If we reflect on this idea, we can see how important it becomes to first have an audience and then build the product. You can build that product almost entirely based on potential user’s feedback — seeing what they say in the comments section, what content get’s most views, you can directly ask them if they would be interested in a specific product.
Peter Thiel (on his book Zero to One) also remarks the importance of having a successful distribution channel (that is, anything related to advertising, marketing and sales). He argues that you can have an amazing product, but if you don't find an effective distribution channel... your company is gonna fail. On the other hand, if you build an average undifferentiated product but you have a successful distribution channel... your business can be successful! Therefore, building *first* the distribution channel / audience and *then* making a product that can flow in that distribution channel and solve the needs of that audience... I think it's the less risky way to go about building a profitable business!
Passages from Peter Thiel’s Zero to One
“We underestimate the importance of distribution… Customers will not come just because you build it. You have to make that happen, and it’s harder than it looks…
It’s better to think of distribution as something essential to the design of your product. If you’ve invented something new but you haven’t invented an effective way to sell it, you have a bad business—no matter how good the product.”
Chapter 4 — MrBeast: Making Content in YouTube
(June 2021)
MrBeast did an event on his Discord Community where he shared tips about YouTube. One of the questions was — “What's the best thing to start doing on YouTube?” To what MrBeast answered: “Whatever you love. Whatever gets you out of bed in the morning. Whatever you are curious and passionate about.”

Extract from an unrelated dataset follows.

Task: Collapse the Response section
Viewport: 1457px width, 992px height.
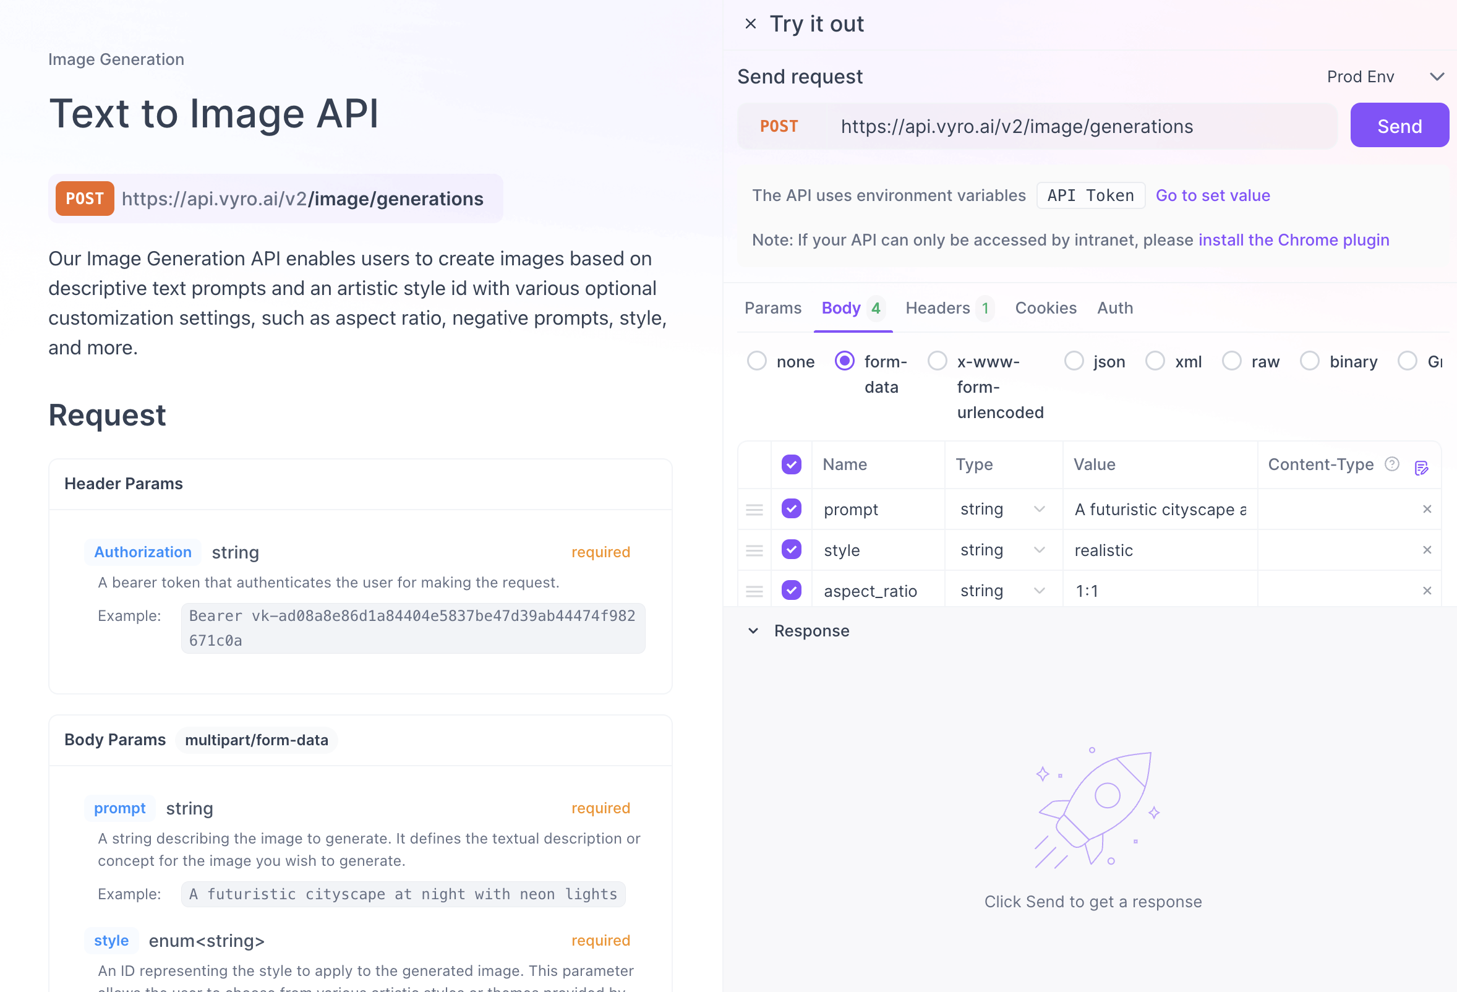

He also argues that even if your interests are very niche and weird, there is the possibility that you find an audience thanks to the enormous reach of YouTube.
Picking Nuggets Note:
This is exactly what Naval Ravikant also says, but he also mentions that your passion should be valuable to Society (in order to find an audience/market). He summarizes it in his quote:
"Do what feels like play to you, but looks like work to others".
So the holy grail is to find Founder-Product-Market Fit.
* Founder-Product Fit —> "What feels like play to you". Your passion. But the market doesn't care (in most cases).
* Product-Market Fit —> It probably "looks like work to others", because anything that is useful to Society tend to be this way. People love what you make, but you hate the process of making it. (so what’s the point if you are unhappy? Unless you can sell quickly and become Financially Independent I guess…). Besides, you will unlikely become the best at what you do because you are not passionate about it (so there is the risk that you start competing with people who is genuinely passionate about that, and make better products as result).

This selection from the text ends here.